4

I have an input file I need to extract words from. The words can only contain letters and numbers so anything else will be treated as a delimiter. I tried fscanf,fgets+sscanf and strtok but nothing seems to work.

while(!feof(file))
{
    fscanf(file,"%s",string);
    printf("%s\n",string);
}

Above one clearly doesn't work because it doesn't use any delimiters so I replaced the line with this:

 fscanf(file,"%[A-z]",string);

It reads the first word fine but the file pointer keeps rewinding so it reads the first word over and over.

So I used fgets to read the first line and use sscanf:

sscanf(line,"%[A-z]%n,word,len);
line+=len;

This one doesn't work either because whatever I try I can't move the pointer to the right place. I tried strtok but I can't find how to set delimitters

while(p != NULL) {
printf("%s\n", p);
p = strtok(NULL, " ");

This one obviously take blank character as a delimitter but I have literally 100s of delimitters.

Am I missing something here becasue extracting words from a file seemed a simple concept at first but nothing I try really works?

Ihateparsing
  • 55
  • 1
  • 5

4 Answers4

3

Consider building a minimal lexer. When in state word it would remain in it as long as it sees letters and numbers. It would switch to state delimiter when encountering something else. Then it could do an exact opposite in the state delimiter.

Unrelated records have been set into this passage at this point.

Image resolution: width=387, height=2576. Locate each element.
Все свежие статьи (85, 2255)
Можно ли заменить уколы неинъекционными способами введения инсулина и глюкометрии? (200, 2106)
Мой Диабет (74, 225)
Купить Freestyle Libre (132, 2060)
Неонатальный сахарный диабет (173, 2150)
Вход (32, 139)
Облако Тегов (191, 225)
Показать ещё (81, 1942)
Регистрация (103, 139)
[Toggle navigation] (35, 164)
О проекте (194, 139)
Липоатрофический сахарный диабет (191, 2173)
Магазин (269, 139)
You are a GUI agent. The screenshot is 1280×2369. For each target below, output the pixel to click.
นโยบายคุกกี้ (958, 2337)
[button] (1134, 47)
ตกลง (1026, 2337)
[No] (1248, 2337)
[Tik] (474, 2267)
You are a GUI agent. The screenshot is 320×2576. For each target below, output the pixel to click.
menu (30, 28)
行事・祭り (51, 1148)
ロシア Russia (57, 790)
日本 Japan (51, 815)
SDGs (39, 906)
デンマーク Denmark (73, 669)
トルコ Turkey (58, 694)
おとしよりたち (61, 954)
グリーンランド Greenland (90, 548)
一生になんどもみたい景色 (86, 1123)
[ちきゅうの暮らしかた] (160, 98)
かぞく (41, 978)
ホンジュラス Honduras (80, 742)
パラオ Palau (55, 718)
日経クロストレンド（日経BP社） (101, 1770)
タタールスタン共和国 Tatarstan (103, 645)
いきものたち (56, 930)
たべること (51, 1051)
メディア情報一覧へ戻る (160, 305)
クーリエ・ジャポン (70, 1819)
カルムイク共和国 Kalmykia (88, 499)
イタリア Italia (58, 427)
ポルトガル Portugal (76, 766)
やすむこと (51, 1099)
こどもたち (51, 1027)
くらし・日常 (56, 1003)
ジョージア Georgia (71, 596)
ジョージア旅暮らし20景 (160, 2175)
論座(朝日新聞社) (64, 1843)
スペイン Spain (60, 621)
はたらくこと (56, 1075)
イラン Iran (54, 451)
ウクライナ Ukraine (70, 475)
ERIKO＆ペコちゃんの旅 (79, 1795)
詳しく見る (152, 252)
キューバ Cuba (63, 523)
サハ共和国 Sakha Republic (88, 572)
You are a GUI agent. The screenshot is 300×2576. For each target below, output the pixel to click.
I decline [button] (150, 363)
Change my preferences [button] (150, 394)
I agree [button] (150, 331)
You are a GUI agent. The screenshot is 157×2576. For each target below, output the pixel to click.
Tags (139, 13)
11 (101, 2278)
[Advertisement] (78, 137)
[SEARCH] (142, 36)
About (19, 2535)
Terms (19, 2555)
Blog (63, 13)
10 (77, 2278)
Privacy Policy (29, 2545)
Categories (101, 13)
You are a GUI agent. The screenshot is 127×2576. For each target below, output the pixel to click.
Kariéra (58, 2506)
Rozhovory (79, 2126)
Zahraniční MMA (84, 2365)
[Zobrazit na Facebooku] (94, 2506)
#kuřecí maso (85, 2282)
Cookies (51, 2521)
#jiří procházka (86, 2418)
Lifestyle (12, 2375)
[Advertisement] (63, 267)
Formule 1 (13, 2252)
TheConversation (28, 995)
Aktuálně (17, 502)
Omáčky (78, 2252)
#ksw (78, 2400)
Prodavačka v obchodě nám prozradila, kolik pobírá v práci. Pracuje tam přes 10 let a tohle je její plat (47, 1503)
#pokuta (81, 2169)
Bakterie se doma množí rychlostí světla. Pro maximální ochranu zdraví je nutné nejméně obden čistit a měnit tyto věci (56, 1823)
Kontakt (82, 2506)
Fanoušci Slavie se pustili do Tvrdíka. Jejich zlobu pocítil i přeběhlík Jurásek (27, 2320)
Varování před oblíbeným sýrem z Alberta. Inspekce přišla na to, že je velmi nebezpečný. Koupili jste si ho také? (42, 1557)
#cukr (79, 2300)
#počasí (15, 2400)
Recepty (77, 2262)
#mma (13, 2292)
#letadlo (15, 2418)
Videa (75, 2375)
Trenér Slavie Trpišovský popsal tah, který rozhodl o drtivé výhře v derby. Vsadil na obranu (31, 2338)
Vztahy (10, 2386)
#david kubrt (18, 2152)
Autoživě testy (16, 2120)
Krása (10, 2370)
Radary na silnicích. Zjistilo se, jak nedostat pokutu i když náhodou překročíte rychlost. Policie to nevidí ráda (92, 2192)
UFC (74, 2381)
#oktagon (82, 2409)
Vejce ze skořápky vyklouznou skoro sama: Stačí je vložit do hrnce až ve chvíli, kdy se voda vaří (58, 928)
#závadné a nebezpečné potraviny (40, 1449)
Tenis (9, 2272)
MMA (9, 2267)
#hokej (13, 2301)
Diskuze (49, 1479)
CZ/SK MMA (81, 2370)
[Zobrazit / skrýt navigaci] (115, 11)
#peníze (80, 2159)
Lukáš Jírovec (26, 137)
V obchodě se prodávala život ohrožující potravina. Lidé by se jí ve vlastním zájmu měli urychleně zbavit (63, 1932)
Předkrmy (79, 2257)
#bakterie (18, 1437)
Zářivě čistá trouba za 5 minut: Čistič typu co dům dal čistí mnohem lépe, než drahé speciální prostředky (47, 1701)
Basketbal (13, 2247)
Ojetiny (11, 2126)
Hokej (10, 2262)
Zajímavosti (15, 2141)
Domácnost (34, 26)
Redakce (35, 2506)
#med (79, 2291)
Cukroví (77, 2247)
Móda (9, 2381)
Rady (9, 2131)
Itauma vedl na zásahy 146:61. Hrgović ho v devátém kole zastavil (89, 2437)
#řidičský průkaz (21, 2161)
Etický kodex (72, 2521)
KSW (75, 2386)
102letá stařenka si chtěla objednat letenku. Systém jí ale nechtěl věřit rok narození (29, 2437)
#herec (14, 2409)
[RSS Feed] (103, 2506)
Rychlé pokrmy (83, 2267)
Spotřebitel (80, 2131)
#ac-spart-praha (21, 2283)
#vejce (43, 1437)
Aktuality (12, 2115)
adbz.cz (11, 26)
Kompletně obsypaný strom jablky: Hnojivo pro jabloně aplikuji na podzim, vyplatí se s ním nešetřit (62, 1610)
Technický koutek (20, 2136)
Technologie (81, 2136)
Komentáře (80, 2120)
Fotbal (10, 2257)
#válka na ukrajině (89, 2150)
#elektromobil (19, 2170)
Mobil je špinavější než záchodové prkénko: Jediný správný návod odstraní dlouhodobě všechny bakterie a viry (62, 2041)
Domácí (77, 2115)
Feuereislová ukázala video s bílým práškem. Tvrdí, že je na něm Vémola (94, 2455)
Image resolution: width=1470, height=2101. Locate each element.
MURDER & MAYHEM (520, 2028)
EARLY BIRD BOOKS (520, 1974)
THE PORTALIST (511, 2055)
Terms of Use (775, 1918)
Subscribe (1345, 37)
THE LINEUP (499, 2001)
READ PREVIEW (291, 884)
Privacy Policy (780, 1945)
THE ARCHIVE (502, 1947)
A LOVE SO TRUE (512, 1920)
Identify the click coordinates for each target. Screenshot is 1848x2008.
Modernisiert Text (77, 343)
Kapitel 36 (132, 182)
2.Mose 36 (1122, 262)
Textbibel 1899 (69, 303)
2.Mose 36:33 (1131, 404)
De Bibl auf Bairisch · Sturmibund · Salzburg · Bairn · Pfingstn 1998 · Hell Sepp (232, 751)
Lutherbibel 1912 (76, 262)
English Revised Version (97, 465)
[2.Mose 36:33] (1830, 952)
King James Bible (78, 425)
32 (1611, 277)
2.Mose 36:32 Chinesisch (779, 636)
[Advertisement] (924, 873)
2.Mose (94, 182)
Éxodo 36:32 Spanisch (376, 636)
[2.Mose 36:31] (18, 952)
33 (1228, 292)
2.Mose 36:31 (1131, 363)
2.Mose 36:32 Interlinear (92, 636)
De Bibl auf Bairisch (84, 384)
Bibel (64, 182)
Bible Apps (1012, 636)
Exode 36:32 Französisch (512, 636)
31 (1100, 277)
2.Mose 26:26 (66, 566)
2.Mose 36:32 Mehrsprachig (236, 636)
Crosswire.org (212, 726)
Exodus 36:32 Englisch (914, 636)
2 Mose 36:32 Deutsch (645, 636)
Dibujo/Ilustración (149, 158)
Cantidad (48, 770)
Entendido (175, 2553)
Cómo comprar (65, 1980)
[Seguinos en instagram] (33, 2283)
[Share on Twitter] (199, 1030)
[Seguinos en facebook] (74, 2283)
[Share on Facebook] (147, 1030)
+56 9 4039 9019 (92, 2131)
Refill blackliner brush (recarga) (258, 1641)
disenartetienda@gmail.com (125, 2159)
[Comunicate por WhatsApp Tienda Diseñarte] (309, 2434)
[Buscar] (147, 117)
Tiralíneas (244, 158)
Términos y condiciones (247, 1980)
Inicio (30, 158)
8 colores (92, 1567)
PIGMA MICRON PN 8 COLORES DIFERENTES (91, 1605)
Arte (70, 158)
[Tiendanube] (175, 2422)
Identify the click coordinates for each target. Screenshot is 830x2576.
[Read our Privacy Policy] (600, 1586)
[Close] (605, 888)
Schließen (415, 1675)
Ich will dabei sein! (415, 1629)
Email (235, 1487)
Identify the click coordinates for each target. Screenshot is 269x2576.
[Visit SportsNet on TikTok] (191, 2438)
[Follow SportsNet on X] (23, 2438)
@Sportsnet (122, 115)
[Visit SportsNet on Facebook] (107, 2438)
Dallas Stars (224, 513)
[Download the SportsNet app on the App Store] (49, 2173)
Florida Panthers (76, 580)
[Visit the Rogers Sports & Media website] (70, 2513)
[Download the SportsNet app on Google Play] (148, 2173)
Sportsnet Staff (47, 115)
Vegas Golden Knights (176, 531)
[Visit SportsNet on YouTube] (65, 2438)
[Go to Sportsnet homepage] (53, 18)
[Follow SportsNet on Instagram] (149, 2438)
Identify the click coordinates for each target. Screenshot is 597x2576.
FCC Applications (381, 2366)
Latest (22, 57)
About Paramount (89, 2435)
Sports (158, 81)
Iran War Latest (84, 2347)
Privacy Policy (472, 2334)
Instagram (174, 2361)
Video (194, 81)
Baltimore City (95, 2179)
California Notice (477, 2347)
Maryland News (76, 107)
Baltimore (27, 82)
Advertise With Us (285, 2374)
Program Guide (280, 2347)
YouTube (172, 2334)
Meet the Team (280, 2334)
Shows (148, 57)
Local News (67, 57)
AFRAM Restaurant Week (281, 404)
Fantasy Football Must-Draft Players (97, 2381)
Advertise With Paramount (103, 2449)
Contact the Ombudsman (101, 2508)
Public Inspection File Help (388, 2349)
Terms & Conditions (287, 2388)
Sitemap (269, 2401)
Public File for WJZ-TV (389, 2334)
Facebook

Here's an example of a simple state machine which might be helpful. For the sake of brevity it works only with digits. echo "2341,452(42 555" | ./main will print each number in a separate line. It's not a lexer but the idea of switching between states is quite similar.

#include <stdio.h>
#include <string.h>

int main() {
  static const int WORD = 1, DELIM = 2, BUFLEN = 1024;
  int state = WORD, ptr = 0;
  char buffer[BUFLEN], *digits = "1234567890";
  while ((c = getchar()) != EOF) {
    if (strchr(digits, c)) {
      if (WORD == state) {
        buffer[ptr++] = c;
      } else {
        buffer[0] = c;
        ptr = 1;
      }
      state = WORD;
    } else {
      if (WORD == state) {
        buffer[ptr] = '\0';
        printf("%s\n", buffer);
      }
      state = DELIM;
    }
  }
  return 0;
}

If the number of states increases you can consider replacing if statements checking the current state with switch blocks. The performance can be increased by replacing getchar with reading a whole block of the input to a temporary buffer and iterating through it.

In case of having to deal with a more complex input file format you can use lexical analysers generators such as flex. They can do the job of defining state transitions and other parts of lexer generation for you.

Jan
  • 11,636
  • 38
  • 47
2

Several points:

First of all, do not use feof(file) as your loop condition; feof won't return true until after you attempt to read past the end of the file, so your loop will execute once too often.

Second, you mentioned this:

fscanf(file,"%[A-z]",string);

It reads the first word fine but the file pointer keeps rewinding so it reads the first word over and over.

That's not quite what's happening; if the next character in the stream doesn't match the format specifier, scanf returns without having read anything, and string is unmodified.

Here's a simple, if inelegant, method: it reads one character at a time from the input file, checks to see if it's either an alpha or a digit, and if it is, adds it to a string.

#include <stdio.h>
#include <ctype.h>

int get_next_word(FILE *file, char *word, size_t wordSize)
{
  size_t i = 0;
  int c;

  /**
   * Skip over any non-alphanumeric characters
   */
  while ((c = fgetc(file)) != EOF && !isalnum(c))
    ; // empty loop

  if (c != EOF)
    word[i++] = c;

  /**
   * Read up to the next non-alphanumeric character and
   * store it to word
   */
  while ((c = fgetc(file)) != EOF && i < (wordSize - 1) && isalnum(c))
  {
      word[i++] = c;
  }
  word[i] = 0;
  return c != EOF;
}

int main(void)
{
   char word[SIZE]; // where SIZE is large enough to handle expected inputs
   FILE *file;
   ...
   while (get_next_word(file, word, sizeof word))
     // do something with word
   ...
}
John Bode
  • 119,563
  • 19
  • 122
  • 198
1

I would use:

FILE *file;
char string[200];

while(fscanf(file, "%*[^A-Za-z]"), fscanf(file, "%199[a-zA-Z]", string) > 0) {
    /* do something with string... */
}

This skips over non-letters and then reads a string of up to 199 letters. The only oddness is that if you have any 'words' that are longer than 199 letters they'll be split up into multiple words, but you need the limit to avoid a buffer overflow...

Chris Dodd
  • 119,907
  • 13
  • 134
  • 226
0

What are your delimiters? The second argument to strtok should be a string containing your delimiters, and the first should be a pointer to your string the first time round then NULL afterwards:

char * p = strtok(line, ","); // assuming a , delimiter
printf("%s\n", p);

while(p)
{
    p = strtok(NULL, ",");
    printf("%S\n", p);
} 
Matt Lacey
  • 8,227
  • 35
  • 58